Le Noël du poissonnier

Dans une vie antérieure, je participais à la rédaction d’un journal qui ne paraissait qu’une fois par trimestre et nous faisions appel tous les ans à un écrivain pour agrémenter la dernière page d’un conte de Noël original pour le dernier numéro de l’année. Je dois dire qu’il s’est acquitté de cette tâche ponctuellement, et bien mieux que je n’aurais su le faire, nous réjouissant à chaque fois de ses inventives trouvailles.

 

N’ayant pas ce talent et cette imagination, je me contenterai donc de vous rapporter une petite histoire vraie, dont vous devrez vous contenter en guise de conte de Noël. Il était une fois, donc, et pas en Belgique, mais pas loin, dans le Pas-de-Calais, un poissonnier, ravi d’avoir enfin pu ouvrir sa propre échoppe, qui devait faire face à un afflux de commandes pour les fêtes de fin d’année. À la fois pour célébrer l’ouverture de son magasin et pour échapper à la pression de ce surcroit de travail, notre ami s’était donné du courage en portant quelques toasts à sa propre santé, au point de ne plus trop savoir où il se trouvait. Pour passer le temps, à la pause méridienne, le voilà qui décide de se livrer à un petit plaisir innocent dont il est coutumier : s’habiller en femme. Il enfile donc guêpière et bas résille, ajuste sa perruque et ses faux seins en mousse, retouche son maquillage et voilà ! L’illusion est parfaite.
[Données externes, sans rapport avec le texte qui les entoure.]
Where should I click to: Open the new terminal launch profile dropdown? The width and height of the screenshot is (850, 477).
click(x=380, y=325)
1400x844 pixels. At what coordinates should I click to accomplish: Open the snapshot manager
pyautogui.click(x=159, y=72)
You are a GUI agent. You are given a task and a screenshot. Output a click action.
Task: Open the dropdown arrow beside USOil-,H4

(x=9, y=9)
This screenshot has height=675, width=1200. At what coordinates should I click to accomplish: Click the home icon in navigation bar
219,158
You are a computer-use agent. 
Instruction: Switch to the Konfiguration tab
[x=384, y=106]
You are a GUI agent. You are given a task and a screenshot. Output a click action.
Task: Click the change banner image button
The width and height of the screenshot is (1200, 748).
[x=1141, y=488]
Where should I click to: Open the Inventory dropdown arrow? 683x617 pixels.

Le malheureux n’a oublié qu’une chose, ou plutôt deux pour être précis. Il ne se trouve pas dans l’intimité de son boudoir, mais derrière la devanture transparente de son magasin, ne laissant rien ignorer de son anatomie aux éventuels clients ou aux passants dans la rue, d’autant plus qu’il a omis d’enfiler son string, un oubli d’autant plus coupable qu’il expose ainsi ses attributs, doublant d’un attentat à la pudeur la ruine de la vraisemblance du travestissement. Le poissonnier, rapidement dégrisé par l’arrivée de la maréchaussée locale, a décidé de plaider coupable à l’audience prévue en février prochain, ce qui devrait lui permettre de s’en tirer à moindres frais. Je ne saurais trop lui conseiller, pour amortir la procédure, de participer au concours « la France a un incroyable talent ». Après tout, Conchita Wurst a remporté l’Eurovision en présentant un combiné de masculinité et de féminité défiant les règles conventionnelles.

Joyeux Noël !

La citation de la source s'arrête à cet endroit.